Task goal. The passage on recruiting capacity lists, separated by commas, the areas that fall under the purview of Talent Operations. Give each of those areas.

Excerpted passage section start

I joined Gem 4 months ago as the Senior Director of Recruiting Operations—indeed, as its first Recruiting Ops hire. I came from HubSpot, where I’d built the Recruiting Ops team from scratch; and I was excited to grow an Ops team again with the lessons I’d learned the first time in hand. A lot falls under the purview of Talent Operations: process improvements, data de-siloing, programs, analytics and strategy, training and change management. But one of my first projects at Gem has been building out a v.1 of our recruiting capacity model, and I’d like to walk through how we’re doing it here for anyone who’s taking on an Ops role—whether formally or informally. It’s a project worth prioritizing, because the more accurate your capacity model, the more predictability you have around whether you can hit the hiring goals the business is asking of you. And that affects everything.

Excerpted passage section end
Supplied data section start

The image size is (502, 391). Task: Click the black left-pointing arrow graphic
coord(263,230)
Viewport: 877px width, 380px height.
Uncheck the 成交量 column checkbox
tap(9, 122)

Supplied data section end

Result.
- process improvements
- data de-siloing
- programs
- analytics and strategy
- training and change management